'''

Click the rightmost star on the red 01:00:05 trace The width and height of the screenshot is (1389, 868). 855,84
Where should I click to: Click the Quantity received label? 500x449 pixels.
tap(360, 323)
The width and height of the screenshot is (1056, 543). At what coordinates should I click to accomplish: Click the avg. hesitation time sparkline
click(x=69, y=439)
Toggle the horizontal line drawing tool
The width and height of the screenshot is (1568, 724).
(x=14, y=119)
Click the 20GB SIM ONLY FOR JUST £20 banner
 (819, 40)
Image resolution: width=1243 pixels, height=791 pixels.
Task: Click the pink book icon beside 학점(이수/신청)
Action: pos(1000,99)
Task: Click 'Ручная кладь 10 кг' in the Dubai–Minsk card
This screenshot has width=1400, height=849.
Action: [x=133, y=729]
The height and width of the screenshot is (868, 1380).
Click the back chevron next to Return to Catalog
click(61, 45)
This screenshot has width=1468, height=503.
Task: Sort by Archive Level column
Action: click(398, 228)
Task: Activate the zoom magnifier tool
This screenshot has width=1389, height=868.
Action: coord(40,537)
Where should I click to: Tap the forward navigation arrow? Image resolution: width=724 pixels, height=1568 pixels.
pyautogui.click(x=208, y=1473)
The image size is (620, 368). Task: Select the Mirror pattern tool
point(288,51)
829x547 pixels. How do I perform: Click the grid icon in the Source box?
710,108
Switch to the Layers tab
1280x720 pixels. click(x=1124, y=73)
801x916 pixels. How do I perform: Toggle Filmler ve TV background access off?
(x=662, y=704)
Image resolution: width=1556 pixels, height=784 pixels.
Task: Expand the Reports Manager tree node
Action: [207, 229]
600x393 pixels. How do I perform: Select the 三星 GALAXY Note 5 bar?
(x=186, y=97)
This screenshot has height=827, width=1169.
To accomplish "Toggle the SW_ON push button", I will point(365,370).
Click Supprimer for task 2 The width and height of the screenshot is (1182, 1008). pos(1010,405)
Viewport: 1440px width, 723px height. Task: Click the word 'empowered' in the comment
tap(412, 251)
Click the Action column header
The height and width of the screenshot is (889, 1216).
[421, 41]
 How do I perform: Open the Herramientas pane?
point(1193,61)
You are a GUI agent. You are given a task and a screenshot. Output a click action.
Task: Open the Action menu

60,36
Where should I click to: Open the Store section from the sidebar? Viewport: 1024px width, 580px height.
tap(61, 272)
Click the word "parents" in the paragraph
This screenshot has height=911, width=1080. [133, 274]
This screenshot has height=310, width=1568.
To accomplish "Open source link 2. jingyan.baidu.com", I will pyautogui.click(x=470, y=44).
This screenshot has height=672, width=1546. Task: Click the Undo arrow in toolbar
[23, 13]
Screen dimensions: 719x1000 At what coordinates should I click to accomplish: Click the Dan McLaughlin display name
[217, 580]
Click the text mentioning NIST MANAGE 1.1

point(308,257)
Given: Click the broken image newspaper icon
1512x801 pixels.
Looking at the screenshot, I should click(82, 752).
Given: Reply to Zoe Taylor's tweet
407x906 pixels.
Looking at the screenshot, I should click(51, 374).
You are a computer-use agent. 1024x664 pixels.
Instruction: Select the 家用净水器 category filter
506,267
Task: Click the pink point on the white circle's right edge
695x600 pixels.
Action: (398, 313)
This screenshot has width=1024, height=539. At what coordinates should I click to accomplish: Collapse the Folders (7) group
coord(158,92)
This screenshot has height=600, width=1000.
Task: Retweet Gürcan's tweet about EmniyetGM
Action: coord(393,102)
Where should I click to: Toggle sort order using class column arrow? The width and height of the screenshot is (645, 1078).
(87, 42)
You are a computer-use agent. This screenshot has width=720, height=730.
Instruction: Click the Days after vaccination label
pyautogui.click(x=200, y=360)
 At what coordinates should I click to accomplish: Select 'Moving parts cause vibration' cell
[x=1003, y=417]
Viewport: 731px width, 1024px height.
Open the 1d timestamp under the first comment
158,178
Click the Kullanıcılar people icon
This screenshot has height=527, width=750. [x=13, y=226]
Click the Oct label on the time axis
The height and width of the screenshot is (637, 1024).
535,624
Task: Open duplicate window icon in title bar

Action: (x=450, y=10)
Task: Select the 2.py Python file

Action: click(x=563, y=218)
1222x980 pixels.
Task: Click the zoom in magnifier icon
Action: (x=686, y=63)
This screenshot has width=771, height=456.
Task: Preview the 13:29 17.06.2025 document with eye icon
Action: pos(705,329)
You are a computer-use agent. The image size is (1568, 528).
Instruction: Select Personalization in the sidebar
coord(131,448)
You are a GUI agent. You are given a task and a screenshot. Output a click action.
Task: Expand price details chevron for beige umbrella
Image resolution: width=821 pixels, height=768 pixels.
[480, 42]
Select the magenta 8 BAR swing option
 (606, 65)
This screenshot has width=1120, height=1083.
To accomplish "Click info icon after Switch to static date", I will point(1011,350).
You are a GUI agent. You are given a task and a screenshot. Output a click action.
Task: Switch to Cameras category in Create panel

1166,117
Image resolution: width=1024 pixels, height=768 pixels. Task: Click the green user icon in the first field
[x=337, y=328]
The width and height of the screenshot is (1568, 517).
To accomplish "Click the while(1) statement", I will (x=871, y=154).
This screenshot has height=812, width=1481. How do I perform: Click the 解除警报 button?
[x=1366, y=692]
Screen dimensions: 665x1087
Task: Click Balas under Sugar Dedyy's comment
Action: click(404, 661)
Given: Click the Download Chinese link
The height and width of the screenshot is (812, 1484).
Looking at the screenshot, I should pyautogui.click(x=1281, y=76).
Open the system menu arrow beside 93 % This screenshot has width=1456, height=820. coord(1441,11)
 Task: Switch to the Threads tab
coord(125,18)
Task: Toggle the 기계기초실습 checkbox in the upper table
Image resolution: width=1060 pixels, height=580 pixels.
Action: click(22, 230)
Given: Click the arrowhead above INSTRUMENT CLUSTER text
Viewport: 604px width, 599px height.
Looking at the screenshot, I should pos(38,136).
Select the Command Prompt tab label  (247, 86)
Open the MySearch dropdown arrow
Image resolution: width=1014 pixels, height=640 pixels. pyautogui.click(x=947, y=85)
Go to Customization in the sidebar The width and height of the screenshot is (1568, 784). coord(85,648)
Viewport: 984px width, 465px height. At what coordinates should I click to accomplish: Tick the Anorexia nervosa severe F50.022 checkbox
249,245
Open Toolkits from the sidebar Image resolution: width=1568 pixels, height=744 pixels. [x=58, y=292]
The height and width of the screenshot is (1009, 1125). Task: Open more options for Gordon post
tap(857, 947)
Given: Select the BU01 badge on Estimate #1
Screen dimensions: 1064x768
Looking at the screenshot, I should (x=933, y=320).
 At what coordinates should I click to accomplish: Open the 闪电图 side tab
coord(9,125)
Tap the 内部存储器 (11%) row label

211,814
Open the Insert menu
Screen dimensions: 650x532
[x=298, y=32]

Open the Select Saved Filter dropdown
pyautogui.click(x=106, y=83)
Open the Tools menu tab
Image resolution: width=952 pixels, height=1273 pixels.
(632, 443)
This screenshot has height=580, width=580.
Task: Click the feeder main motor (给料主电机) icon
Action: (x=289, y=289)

'''

▸ Exercise directions
Reproduce the listing from its first line through the line containing "tap(360, 323)", switching "rightmost" to "leftmost" and leaving everything else as it is.

▸ Task result
Click the leftmost star on the red 01:00:05 trace The width and height of the screenshot is (1389, 868). 855,84
Where should I click to: Click the Quantity received label? 500x449 pixels.
tap(360, 323)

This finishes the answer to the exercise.